NABIRE, PL– Satuan Tugas (Satgas) Operasi Damai Cartenz tengah mendalami insiden penyerangan maut di Pos Pengamanan PT Kristal, Kilometer 38, Kampung Lagari Jaya, Distrik Makimi, Kabupaten Nabire. Peristiwa tragis yang terjadi pada Sabtu siang tersebut mengakibatkan dua orang meninggal dunia dalam kondisi mengenaskan.
Kepala Satgas Humas Ops Damai Cartenz, Kombes Pol. Yusuf Sutejo, menyampaikan duka cita mendalam atas jatuhnya korban jiwa dalam insiden ini.

Laporan penyerangan diterima pihak kepolisian sekitar pukul 12.00 WIT. Tim gabungan Satgas Ops Damai Cartenz dan Polres Nabire segera dikerahkan ke lokasi untuk melakukan pengamanan, olah Tempat Kejadian Perkara (TKP), serta evakuasi.
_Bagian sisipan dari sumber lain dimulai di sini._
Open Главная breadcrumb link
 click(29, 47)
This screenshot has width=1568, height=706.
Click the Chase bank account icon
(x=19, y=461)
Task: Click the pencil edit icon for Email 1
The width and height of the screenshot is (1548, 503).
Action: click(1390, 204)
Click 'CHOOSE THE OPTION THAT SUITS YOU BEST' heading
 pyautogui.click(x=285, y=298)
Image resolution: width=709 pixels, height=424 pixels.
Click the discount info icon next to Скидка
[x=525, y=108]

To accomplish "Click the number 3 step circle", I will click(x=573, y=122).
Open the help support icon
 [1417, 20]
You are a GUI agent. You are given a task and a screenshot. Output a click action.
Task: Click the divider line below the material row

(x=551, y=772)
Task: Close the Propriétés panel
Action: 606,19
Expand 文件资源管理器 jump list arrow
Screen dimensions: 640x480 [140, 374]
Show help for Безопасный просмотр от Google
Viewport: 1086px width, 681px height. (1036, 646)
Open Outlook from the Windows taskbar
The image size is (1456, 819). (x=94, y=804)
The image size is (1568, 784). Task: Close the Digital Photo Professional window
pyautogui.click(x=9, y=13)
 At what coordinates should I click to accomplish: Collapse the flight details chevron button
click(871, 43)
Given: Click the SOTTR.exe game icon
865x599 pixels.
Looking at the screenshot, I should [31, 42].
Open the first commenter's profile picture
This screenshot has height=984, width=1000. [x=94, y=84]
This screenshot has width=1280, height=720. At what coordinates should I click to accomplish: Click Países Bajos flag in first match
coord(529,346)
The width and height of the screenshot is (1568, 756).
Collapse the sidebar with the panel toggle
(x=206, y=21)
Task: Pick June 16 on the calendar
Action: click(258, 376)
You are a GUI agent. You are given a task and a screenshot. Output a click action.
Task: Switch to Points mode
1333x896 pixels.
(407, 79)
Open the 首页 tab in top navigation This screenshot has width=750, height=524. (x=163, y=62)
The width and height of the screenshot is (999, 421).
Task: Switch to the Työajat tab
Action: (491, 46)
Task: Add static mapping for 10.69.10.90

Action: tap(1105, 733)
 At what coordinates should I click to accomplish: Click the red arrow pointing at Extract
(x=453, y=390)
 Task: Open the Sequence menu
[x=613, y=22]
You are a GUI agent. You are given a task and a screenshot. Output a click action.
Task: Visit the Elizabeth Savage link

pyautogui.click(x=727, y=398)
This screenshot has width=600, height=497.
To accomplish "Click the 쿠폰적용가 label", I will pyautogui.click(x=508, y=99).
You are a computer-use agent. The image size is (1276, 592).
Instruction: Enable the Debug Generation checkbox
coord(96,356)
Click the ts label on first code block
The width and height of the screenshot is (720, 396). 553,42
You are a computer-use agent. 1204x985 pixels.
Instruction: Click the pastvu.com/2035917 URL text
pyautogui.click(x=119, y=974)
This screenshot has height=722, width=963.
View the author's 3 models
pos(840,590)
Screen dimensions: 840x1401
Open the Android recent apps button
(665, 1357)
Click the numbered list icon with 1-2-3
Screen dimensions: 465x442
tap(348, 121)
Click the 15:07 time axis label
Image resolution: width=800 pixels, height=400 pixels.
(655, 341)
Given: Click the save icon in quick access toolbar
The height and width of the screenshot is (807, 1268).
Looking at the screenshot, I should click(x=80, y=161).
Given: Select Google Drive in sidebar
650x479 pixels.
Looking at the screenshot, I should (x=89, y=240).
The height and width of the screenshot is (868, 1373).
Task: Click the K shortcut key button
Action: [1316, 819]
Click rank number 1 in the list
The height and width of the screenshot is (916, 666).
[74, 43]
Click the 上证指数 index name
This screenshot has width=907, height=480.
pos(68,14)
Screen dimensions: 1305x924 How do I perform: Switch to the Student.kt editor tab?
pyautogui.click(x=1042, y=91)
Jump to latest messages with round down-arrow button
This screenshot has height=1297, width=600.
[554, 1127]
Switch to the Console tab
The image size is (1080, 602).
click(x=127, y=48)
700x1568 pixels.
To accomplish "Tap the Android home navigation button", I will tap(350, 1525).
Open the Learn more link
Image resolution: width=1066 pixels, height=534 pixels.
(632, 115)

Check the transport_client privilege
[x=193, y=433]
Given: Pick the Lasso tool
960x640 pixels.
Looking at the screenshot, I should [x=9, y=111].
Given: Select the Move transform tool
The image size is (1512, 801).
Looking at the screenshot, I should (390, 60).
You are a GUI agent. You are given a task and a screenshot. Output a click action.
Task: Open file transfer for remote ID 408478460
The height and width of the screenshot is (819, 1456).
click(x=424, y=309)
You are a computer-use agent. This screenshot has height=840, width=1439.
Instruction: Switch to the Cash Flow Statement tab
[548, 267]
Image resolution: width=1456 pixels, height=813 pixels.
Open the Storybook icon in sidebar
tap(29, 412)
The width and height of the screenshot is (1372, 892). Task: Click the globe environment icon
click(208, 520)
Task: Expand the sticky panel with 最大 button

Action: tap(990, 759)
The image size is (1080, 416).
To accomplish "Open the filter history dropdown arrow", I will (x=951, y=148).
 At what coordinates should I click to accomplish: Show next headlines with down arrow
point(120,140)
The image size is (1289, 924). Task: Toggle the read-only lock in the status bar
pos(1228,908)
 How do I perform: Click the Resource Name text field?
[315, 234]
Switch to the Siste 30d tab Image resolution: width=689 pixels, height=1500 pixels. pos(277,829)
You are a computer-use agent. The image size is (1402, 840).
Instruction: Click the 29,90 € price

Di lokasi kejadian, petugas menemukan dua jenazah dalam kondisi hangus terbakar di antara puing-puing pos pengamanan yang hancur. Kedua jenazah telah dievakuasi ke RSUD Nabire untuk menjalani proses identifikasi dan autopsi.
“Identitas korban masih menunggu hasil pemeriksaan medis. Kondisi jenazah yang hangus terbakar memerlukan waktu ekstra untuk dipastikan identitasnya serta penyebab pasti kematiannya,” jelas Yusuf.
Hingga saat ini, penyidik telah memeriksa empat orang saksi yang merupakan karyawan perusahaan. Menurut keterangan saksi, serangan bermula dari rentetan suara tembakan yang mengarah ke pos.
Bukti fisik di lapangan menunjukkan satu unit kendaraan milik perusahaan mengalami kerusakan berat dengan empat lubang bekas tembakan di bagian depan. Proyektil peluru diketahui juga menembus bagian radiator mesin. Meski demikian, polisi belum menemukan selongsong peluru di sekitar pos.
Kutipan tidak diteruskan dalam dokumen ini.